_DO THIS_. Convert the lines from the one containing "processes on the middle screen" through the one containing "click(960, 202)", both included, into a JSON list of strings with one string per line and no blank lines.

_THE INPUT_.
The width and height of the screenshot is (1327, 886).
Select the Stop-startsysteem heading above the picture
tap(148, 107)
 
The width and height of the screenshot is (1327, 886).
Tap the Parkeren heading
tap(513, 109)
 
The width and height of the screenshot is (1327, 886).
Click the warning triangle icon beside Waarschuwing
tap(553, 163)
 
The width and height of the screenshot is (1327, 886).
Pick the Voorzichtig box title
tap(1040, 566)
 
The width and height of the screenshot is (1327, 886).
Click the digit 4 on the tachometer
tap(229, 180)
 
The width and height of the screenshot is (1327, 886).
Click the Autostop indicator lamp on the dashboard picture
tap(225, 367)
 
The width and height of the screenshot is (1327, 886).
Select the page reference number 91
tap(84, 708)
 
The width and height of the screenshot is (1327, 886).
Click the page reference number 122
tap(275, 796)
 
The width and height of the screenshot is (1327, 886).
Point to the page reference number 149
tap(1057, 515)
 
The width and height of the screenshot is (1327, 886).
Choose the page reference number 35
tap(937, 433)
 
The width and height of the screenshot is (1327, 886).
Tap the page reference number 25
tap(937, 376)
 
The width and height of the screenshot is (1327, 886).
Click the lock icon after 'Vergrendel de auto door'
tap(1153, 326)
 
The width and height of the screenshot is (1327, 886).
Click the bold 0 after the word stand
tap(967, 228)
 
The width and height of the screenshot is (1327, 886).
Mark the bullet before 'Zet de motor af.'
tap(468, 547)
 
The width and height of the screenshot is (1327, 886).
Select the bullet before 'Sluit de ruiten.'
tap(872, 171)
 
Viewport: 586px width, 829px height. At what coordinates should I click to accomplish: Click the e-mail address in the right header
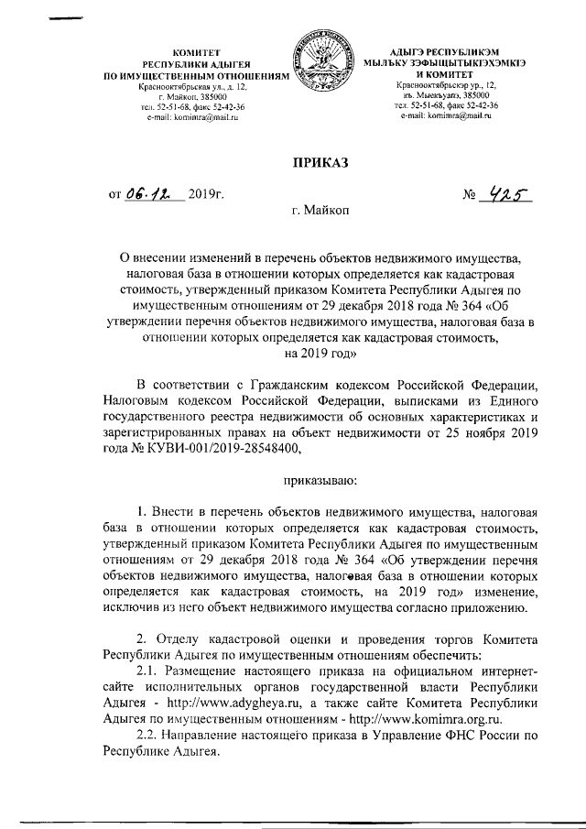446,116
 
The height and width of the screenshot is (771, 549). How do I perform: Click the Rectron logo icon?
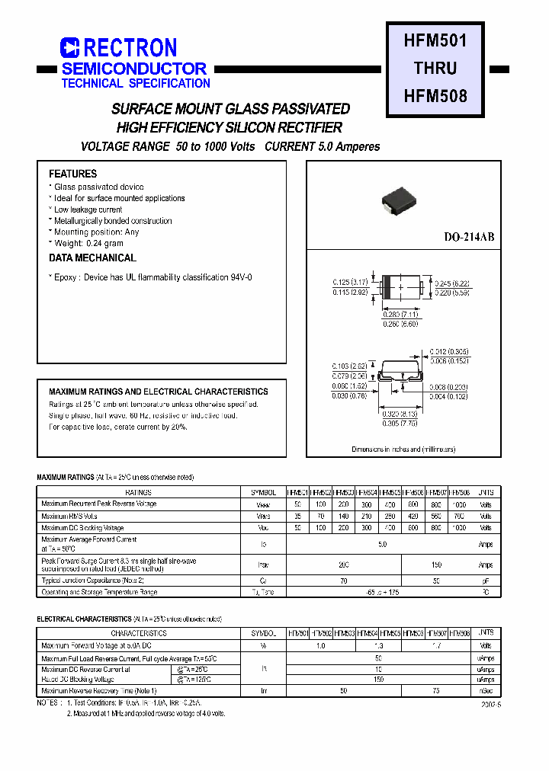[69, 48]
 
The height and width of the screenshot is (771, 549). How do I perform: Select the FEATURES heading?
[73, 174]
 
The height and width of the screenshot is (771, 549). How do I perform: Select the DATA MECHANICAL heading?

...

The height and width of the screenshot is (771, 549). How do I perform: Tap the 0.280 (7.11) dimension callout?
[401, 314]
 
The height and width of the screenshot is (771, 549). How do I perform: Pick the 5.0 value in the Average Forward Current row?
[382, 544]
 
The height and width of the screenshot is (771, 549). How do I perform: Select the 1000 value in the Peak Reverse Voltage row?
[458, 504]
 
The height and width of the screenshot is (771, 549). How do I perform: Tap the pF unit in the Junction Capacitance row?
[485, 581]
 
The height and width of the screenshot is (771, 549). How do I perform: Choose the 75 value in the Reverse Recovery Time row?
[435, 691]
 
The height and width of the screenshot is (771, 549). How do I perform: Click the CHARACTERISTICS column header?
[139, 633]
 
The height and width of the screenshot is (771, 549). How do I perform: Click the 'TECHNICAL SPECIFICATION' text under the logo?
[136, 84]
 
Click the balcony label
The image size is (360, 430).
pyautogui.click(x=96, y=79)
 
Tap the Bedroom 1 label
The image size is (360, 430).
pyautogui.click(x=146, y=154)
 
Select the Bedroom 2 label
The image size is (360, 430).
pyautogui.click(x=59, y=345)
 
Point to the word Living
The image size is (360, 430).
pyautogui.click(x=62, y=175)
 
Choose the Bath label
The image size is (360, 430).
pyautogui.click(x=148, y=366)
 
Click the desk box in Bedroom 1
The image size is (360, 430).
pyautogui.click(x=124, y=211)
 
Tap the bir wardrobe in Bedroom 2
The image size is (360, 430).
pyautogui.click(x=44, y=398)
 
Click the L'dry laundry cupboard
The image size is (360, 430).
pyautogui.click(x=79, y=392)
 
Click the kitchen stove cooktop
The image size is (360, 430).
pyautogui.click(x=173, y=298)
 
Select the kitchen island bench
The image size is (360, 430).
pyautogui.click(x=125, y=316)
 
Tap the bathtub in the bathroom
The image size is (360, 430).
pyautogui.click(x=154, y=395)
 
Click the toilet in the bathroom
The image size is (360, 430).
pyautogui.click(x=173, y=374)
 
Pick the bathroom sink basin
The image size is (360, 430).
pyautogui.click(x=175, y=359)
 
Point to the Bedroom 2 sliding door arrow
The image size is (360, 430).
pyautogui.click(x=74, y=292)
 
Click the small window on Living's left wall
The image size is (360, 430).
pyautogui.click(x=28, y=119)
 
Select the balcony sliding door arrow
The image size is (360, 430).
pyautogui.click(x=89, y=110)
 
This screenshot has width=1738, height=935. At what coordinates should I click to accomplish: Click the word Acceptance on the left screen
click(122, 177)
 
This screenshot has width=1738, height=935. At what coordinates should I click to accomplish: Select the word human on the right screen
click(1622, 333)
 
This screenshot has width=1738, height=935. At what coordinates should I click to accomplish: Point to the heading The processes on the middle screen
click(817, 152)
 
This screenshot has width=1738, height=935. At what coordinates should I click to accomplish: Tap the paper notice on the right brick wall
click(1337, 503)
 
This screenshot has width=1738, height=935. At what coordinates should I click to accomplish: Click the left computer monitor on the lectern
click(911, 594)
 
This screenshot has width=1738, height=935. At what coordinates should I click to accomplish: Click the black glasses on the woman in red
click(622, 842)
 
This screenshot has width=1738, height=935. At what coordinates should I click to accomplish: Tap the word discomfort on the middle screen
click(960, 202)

* * *

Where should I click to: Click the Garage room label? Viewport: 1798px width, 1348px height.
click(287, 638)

_FINISHED EXERCISE_.
[
  "This screenshot has width=1738, height=935. At what coordinates should I click to accomplish: Point to the heading The processes on the middle screen",
  "click(817, 152)",
  "This screenshot has width=1738, height=935. At what coordinates should I click to accomplish: Tap the paper notice on the right brick wall",
  "click(1337, 503)",
  "This screenshot has width=1738, height=935. At what coordinates should I click to accomplish: Click the left computer monitor on the lectern",
  "click(911, 594)",
  "This screenshot has width=1738, height=935. At what coordinates should I click to accomplish: Click the black glasses on the woman in red",
  "click(622, 842)",
  "This screenshot has width=1738, height=935. At what coordinates should I click to accomplish: Tap the word discomfort on the middle screen",
  "click(960, 202)"
]